7️⃣ Reconhecer o papel das autarquias. As câmaras municipais e juntas de freguesia têm um contributo fundamental para o desporto em Portugal. Sem elas, o país não teria tantas oportunidades para a prática desportiva. O mesmo se aplica aos clubes, desde os grandes até aos pequenos clubes de bairro, que, em muitos aspetos, superam as grandes instituições.

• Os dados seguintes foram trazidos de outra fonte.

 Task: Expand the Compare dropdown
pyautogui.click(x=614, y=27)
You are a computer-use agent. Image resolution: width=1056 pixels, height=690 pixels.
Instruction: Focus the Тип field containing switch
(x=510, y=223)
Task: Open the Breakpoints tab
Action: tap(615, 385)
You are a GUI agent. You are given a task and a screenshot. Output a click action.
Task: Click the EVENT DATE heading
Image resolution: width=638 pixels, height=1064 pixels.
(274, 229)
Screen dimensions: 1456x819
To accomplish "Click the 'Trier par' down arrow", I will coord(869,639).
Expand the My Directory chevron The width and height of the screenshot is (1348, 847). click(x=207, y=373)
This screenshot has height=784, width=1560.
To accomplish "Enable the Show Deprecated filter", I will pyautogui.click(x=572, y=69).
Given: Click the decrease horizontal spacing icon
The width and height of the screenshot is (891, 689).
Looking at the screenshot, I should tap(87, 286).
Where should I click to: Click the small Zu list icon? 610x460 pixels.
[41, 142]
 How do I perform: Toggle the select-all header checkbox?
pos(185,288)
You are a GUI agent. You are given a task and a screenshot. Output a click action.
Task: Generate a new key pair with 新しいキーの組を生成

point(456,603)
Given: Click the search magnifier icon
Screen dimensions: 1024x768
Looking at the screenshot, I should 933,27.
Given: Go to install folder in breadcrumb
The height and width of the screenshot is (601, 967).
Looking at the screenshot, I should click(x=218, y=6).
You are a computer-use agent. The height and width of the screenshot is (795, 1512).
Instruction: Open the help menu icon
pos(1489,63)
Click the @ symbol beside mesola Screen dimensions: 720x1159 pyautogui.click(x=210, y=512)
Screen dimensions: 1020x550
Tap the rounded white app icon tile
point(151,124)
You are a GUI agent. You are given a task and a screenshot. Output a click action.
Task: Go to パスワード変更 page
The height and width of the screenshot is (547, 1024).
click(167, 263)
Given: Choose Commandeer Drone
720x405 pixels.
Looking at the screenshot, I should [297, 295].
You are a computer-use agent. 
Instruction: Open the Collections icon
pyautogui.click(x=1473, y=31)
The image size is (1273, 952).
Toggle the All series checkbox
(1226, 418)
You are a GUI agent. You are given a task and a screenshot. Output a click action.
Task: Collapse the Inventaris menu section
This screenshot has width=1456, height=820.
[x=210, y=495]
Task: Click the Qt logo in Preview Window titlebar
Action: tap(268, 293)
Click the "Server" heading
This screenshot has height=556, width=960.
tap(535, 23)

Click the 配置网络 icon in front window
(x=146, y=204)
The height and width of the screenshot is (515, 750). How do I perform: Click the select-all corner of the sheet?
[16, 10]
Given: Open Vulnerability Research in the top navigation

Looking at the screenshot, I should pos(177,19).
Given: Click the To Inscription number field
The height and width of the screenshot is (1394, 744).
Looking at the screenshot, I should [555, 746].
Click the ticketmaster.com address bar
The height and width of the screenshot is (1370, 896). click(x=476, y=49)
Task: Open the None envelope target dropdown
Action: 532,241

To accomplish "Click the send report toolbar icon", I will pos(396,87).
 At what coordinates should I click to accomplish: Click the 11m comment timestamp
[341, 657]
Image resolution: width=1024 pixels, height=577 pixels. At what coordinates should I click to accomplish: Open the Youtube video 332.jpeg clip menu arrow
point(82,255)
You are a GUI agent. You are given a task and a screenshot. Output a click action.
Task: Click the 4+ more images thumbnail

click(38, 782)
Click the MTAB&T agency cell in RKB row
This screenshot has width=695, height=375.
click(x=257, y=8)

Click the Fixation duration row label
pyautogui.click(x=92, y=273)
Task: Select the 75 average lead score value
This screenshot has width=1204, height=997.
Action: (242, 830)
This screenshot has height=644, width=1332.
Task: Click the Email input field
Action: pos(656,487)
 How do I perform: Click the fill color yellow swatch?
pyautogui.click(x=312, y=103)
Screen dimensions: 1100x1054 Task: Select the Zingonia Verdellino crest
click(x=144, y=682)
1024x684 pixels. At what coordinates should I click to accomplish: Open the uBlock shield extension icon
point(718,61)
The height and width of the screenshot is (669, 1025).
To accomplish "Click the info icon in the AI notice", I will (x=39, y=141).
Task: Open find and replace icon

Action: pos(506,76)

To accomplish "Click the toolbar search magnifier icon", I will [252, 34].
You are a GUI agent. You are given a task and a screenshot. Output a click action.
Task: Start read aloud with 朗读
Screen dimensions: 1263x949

Por fim, estou convicto de que os bons resultados que vemos atualmente não são, ainda, fruto de uma estratégia global. E isso é preocupante, pois, a qualquer momento, bastaria que algumas condições desaparecessem (por exemplo, se alguns atletas deixassem de treinar no estrangeiro para terem melhores condições) para que os resultados desportivos caíssem drasticamente.
Sei que falar é quase sempre mais fácil do que fazer, mas neste caso, tenho a convicção de duas coisas: muito do que não se faz é pela falta de qualidades de liderança (que passa por conseguir que as várias entidades e as pessoas de cada entidade trabalhem para um fim comum e não para os seus fins, de não existirem consequências para quem cumpre ou não cumpre e a palavra propósito ou compromisso ainda serem chavões que no dia-a-dia de vários líderes são usadas como a palavra paz é usada por tantos presidentes de alguns países mundiais) e porque as verbas dedicadas ao desporto serem mesmo muito reduzidas e com isso, nem para diminuir o impacto que o sedentarismo tem em muitas centenas de milhões de euros no nosso orçamento."